+++ Material shown
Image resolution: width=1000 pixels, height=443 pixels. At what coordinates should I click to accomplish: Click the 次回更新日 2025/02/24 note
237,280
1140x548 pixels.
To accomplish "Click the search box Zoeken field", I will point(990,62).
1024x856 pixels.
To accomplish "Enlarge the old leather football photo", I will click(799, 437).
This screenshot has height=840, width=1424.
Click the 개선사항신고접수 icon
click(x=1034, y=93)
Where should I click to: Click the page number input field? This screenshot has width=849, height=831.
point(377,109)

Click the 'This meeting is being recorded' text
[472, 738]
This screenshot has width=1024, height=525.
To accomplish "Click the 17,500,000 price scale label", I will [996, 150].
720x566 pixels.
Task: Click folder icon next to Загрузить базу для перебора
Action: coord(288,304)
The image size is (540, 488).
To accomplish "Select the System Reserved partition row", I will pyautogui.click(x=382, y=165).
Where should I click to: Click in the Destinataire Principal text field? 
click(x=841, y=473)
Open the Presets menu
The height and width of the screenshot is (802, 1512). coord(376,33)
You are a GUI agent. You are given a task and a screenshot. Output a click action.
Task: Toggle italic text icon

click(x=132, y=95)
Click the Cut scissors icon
++++++
▶ [The request]:
Copy the lines above word for word, all of them.

▶ [Result of this exercise]:
Image resolution: width=1000 pixels, height=443 pixels. At what coordinates should I click to accomplish: Click the 次回更新日 2025/02/24 note
237,280
1140x548 pixels.
To accomplish "Click the search box Zoeken field", I will point(990,62).
1024x856 pixels.
To accomplish "Enlarge the old leather football photo", I will click(799, 437).
This screenshot has height=840, width=1424.
Click the 개선사항신고접수 icon
click(x=1034, y=93)
Where should I click to: Click the page number input field? This screenshot has width=849, height=831.
point(377,109)

Click the 'This meeting is being recorded' text
[472, 738]
This screenshot has width=1024, height=525.
To accomplish "Click the 17,500,000 price scale label", I will [996, 150].
720x566 pixels.
Task: Click folder icon next to Загрузить базу для перебора
Action: coord(288,304)
The image size is (540, 488).
To accomplish "Select the System Reserved partition row", I will pyautogui.click(x=382, y=165).
Where should I click to: Click in the Destinataire Principal text field? 
click(x=841, y=473)
Open the Presets menu
The height and width of the screenshot is (802, 1512). coord(376,33)
You are a GUI agent. You are given a task and a screenshot. Output a click action.
Task: Toggle italic text icon

click(x=132, y=95)
Click the Cut scissors icon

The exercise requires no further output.